Saturday, March 5, 2011

Modern Life Isn't War (Protip: It is. Just not for us.)

If you have ever wanted to live in a time of great turmoil and upheaval and change, Egypt and Libya should tell you in no uncertain terms: You always have been. The earth is gigantic. There is always something happening, somewhere, some little bit of change or swing bubbling under the surface and whether it gets squashed or not is up to the dictator that runs the country. This will always be happening.

More to the point, it feels more than a little bit embarrassing to be watching videos about videogames on the internet and not doing something to help real, live, actual human beings fight their actual oppressors for the ability to decide how the country they live in ought to be run. I am listening, right now, to an industry analyst talk about 10 million dollars for an SKU of a videogame involving guns. And then watching the remix of All I Do Is Win, which I'm pretty sure is a commercial for someone's alcohol and the vindication of all the people who keep the schedules of Nicki Minaj, Ludacris, Puffy, T-Pain and Fat Joe (there's a name I haven't heard in years) to get them all in the same room, messing around with each other on camera for just long enough to get some quality shots of everyone with a half-full bottle of whatever that alcohol is and then get out.
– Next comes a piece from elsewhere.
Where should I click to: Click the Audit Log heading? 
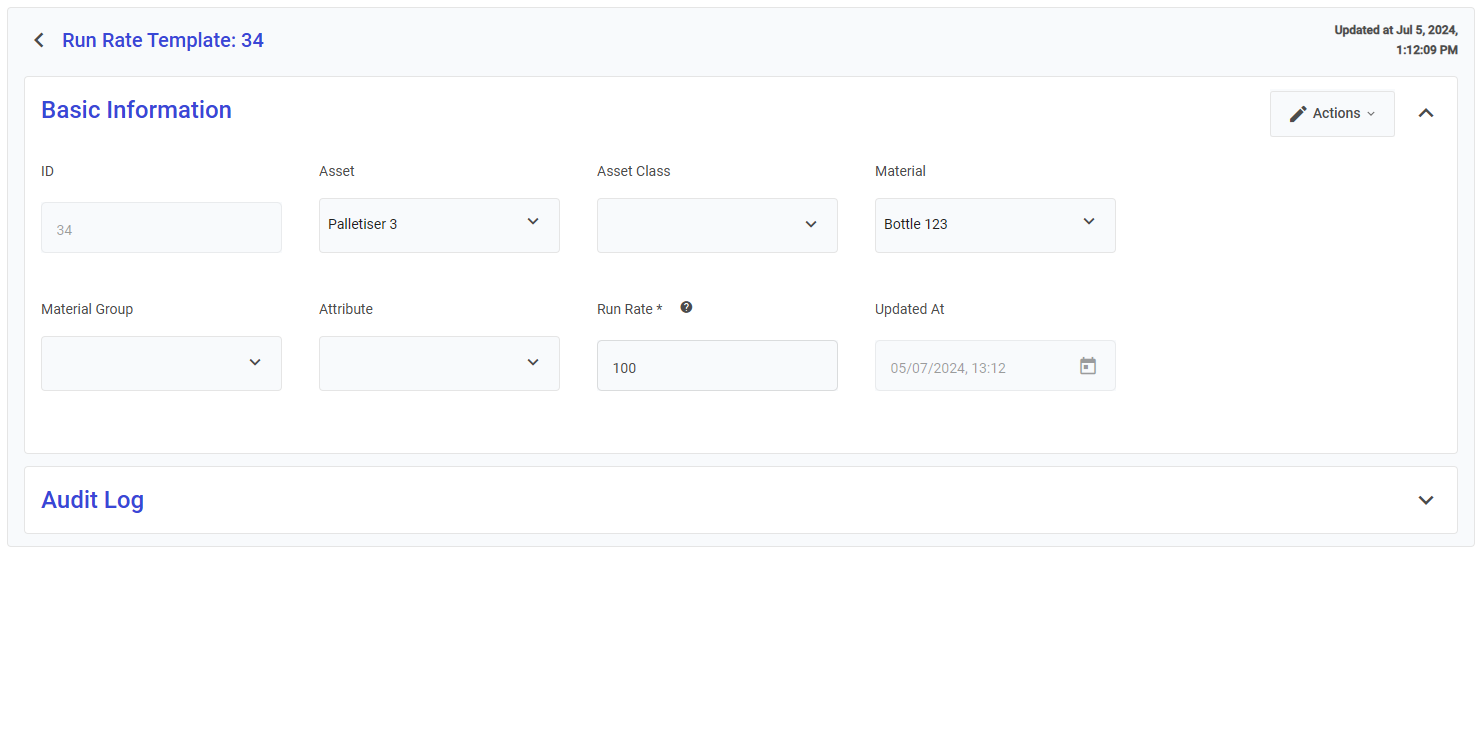(x=92, y=500)
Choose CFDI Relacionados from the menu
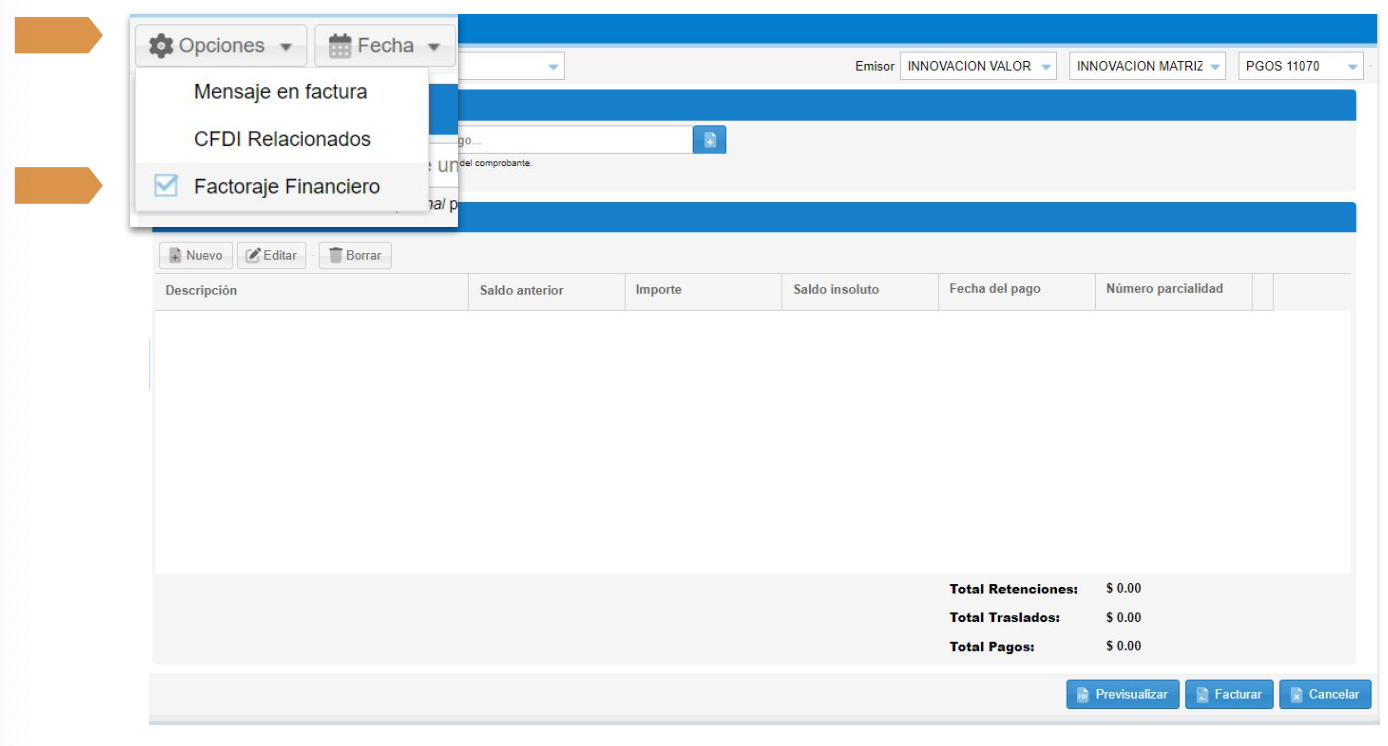 [x=282, y=139]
Reading a Pitchfork column called Why We Fight seems pretty hilarious in this context, too. What, exactly, do you fight for, leaps to mind. The next one in mine, of course, is what do I fight for? And the silence.

And the silence doesn't do me any favors in a world where people, are, in fact, fighting for things that matter. Do I fight for anything that means anything? (And I don't mean an imagined ideal. I mean something concrete. Like broken glass under my swaddled feet.)

There's more to say about silences, but I think Bolano captures the heart of it. I'm quoting from By Night In Chile here.

One has a moral obligation to take responsibility for one’s actions, and that includes one’s words and silences, yes, one’s silences, because silences rise to heaven too, and God hears them, and only God understands and judges them, so one must be very careful with one’s silences. I am responsible in every way. My silences are immaculate.

The trick, is that the person's silences are not immaculate and the entire story is the priest recounting the strangeness of his life and his sins on his deathbed. But yes, what does my silence on "issues" like Egypt or Tunesia mean? Surely, these dictators are bad and repressing their people, but taking a "stand" against that stuff from the safety of America seems...presumptuous at best and insulting at worst.

I'm left with my immaculate silence.






In the same way that Why We Fight is tangentially related, so is The Few That Remain (ft. Haley Williams) by Set Your Goals. In theory, the song is about the "real" artists who are trying to stick together through tough times. Haley Williams, of course, is from Paramore, a band that was basically created as the vehicle for her star by her father/manager. Huh.

Ignoring all the meta stuff, the song still rules. Press play. Smile and work for a better tomorrow.